Due fotografie, a distanza di dodici mesi. Due barconi identici, pieni di migranti. È la testimonianza che nulla è cambiato. Se vuole evitare nuove tragedie l’Europa non può continuare a far finta di non vedere

Giusto un anno fa, poco prima che un barcone della speranza si trasformasse nella bara di 366 eritrei e un altro colasse a picco trascinando in fondo al mare 260 profughi siriani, Massimo Sestini scattò una foto eccezionale che si conquistò la copertina dell’“Espresso”. L’immagine rifletteva tutta la tragedia che da anni si consuma uguale e terribile nel mare di Lampedusa: l’isola ormai vicina, l’imbarcazione è lasciata al suo destino dagli scafisti tornati alla base e pronti a ricominciare il loro cinico traffico di morte. A bordo uomini si stipano, donne stringono al petto il loro bambino. Un’odissea. Che però non si arresta. Anzi.

Nei giorni scorsi Sestini è tornato lì e dall’elicottero ha scattato ancora, inquadrando l’ennesimo barcone alla deriva. Sembra quello dell’anno prima, e purtroppo non lo è. È ancora più grosso, ancora più zeppo. Perché, nonostante i morti di allora, nulla è stato fatto, la vergogna si ripete, e i ragazzi di “Mare nostrum” continuano a correre in soccorso di uomini donne e bambini allo stremo delle forze: 65mila in sei mesi. E probabilmente, se non ci fossero stati domenica scorsa quei trenta migranti morti di soffocamento nella stiva di un peschereccio al largo di Pozzallo, Ragusa, un’indifferenza di comodo sarebbe tornata a coprire l’infinita tragedia di chi scappa dalla fame e dalla guerra.

Stavolta, poi c'è un'aggravante. Squisitamente politica. Mercoledì 2 luglio, in stridente coincidenza, Matteo Renzi pronunciava dinanzi al Parlamento di Strasburgo il discorso con il quale apriva ufficialmente i sei mesi di presidenza italiana del Consiglio d’Europa. Naturalmente dando spazio e attenzione alla tragedia dell’immigrazione. Non si può più fare finta di niente: la nuova Europa nata a fine maggio è chiamata alla sua prima importante sfida unitaria; l’Italia a dimostrare che finalmente conta nel club europeo.

Finora gli esordi sono stati miseri assai.
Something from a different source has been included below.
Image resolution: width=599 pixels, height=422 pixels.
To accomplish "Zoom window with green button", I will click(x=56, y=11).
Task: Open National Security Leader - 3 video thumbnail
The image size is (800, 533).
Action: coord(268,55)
Il dopo elezioni è trascorso in defatiganti trattative su nomine e posti - con un balletto che guarda poco all’Europa e molto a faccende domestiche - e per uno straccio di flessibilità in più nei conti. Per il resto, prima e dopo il voto l’Europa si è voltata dall’altra parte. Lasciandoci soli.
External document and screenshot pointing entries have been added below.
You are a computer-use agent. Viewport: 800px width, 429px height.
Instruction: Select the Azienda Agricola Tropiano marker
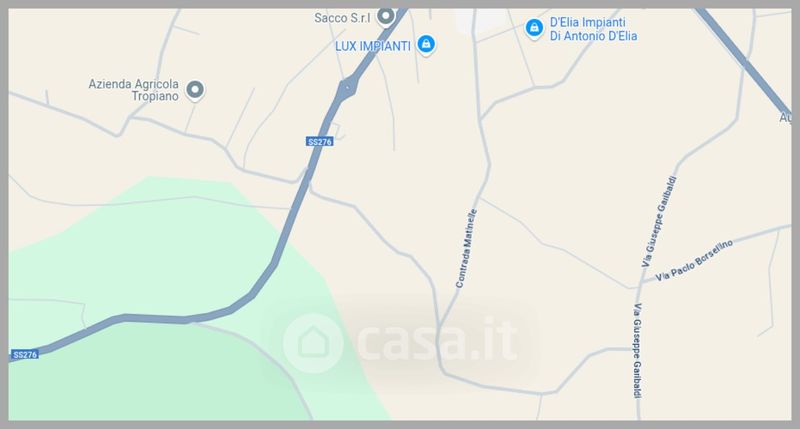[x=194, y=90]
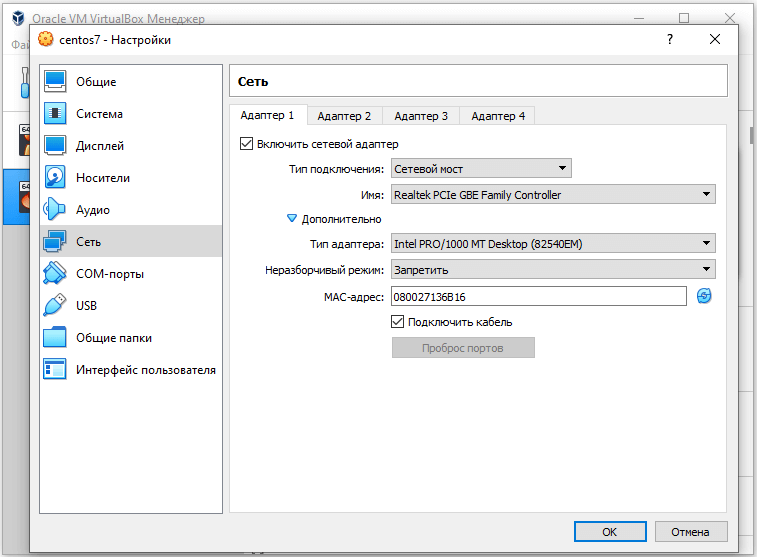
Task: Click the MAC-адрес input field
Action: 538,296
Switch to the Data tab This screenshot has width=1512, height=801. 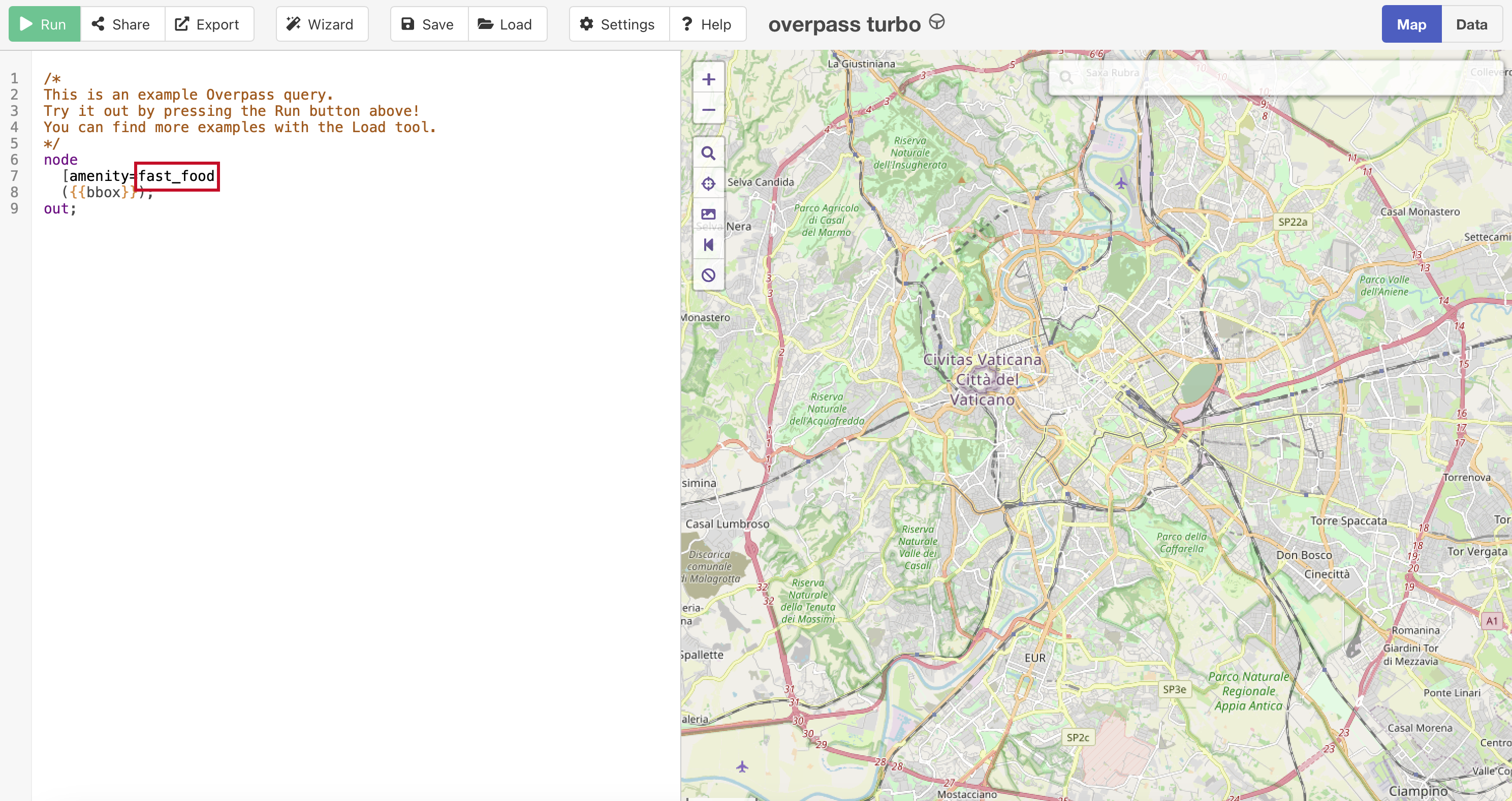pos(1471,24)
L'organismo che dovrebbe fare qualcosa, Frontex, ha sede a Varsavia, a duemila chilometri dal teatro della tragedia, e anche da quello che fa e non fa sembra guardare più al nord che al sud del Continente: l’80 per cento del suo tempo e delle sue risorse è speso a controllare le frontiere dell’est europeo, l’area balcanica, gli aeroporti; i fondi a disposizione  sono poco rispetto a quello che spende da sola la Marina italiana (perennemente a rischio tagli da spending review). La crisi economica, inoltre, ha reso l’emergenza più acuta, e la necessità di una politica condivisa più stringente: prima erano gli stessi paesi forti - Germania in testa - a chiedere braccia; ora non sanno più che farsene e la loro unica speranza è che i migranti di Lampedusa se ne restino buoni e zitti qui, che non arrivino mai fino a casa loro.
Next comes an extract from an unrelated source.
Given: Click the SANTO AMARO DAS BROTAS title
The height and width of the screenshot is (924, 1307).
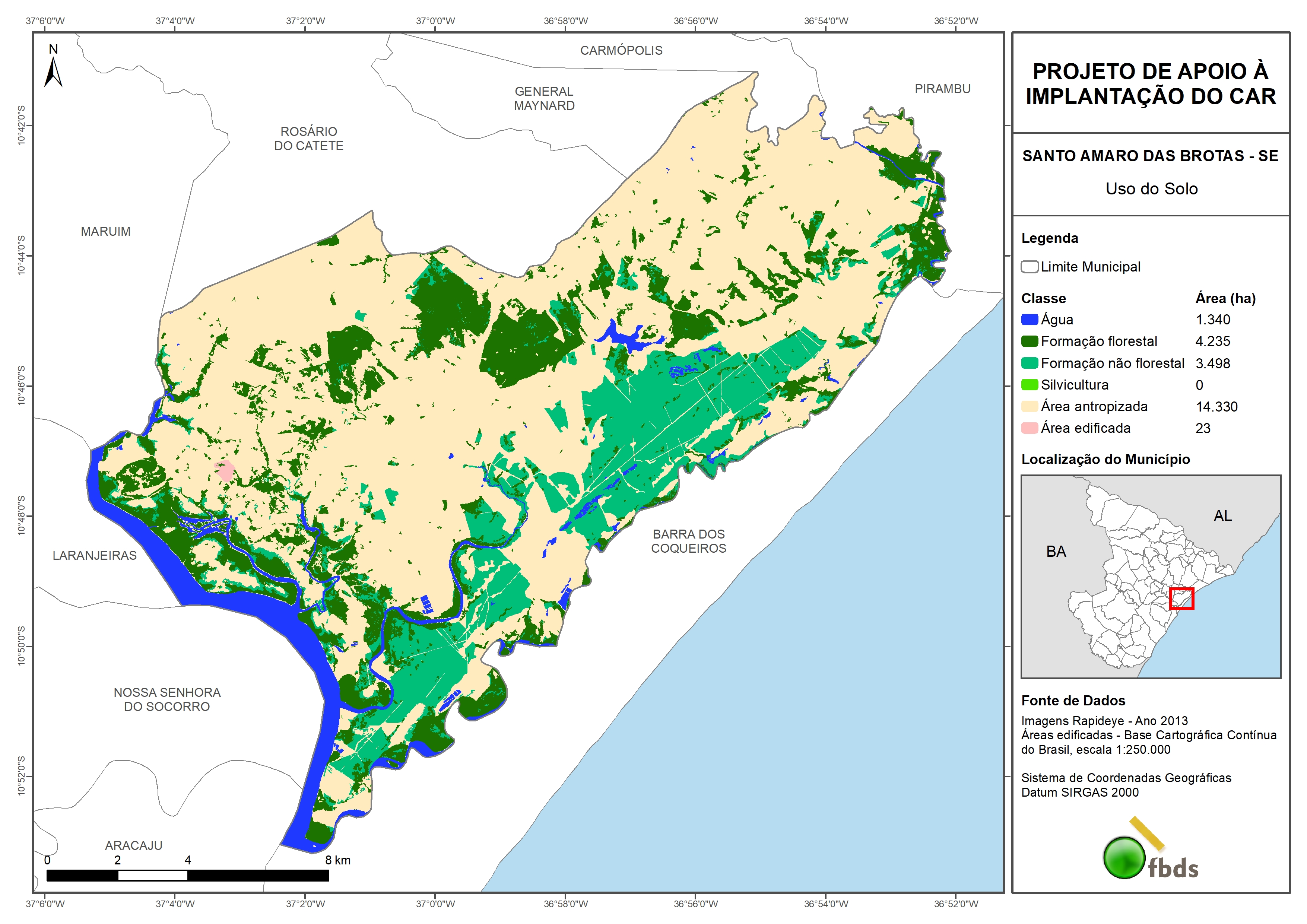Looking at the screenshot, I should [1150, 156].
Ora, che Bruxelles ci bacchetti per le inumane condizioni di vita nelle carceri italiane è giusto e doveroso, ce lo meritiamo; ma francamente sorprende, e indigna pure, che invece taccia dinanzi a centri di accoglienza-lager dove i profughi vengono trattati come bestie e chiusi perché nessuno li veda; fa rabbia che tremi all’idea di un’invasione - alimentando così populismi e xenofobia - ma non muova un dito quando migliaia di esseri umani muoiono nel mare sul quale si affaccia uno dei paesi fondatori dell’Europa; e fa amaramente sorridere pensare che ora si voglia risolvere tutto nominando un commissario per l’immigrazione senza fissarne - insieme, unitariamente - poteri, compiti, strategie.

Omertà, indifferenza, miopia. Ma è vano illudersi, perché il fenomeno continuerà e presto riguarderà anche frontiere dalle quali sembra oggi impensabile un esodo. Bisognerebbe avere il coraggio di aprire gli occhi: ci accorgeremmo finalmente di non integrati, precari, disoccupati . La maggioranza del continente, ormai.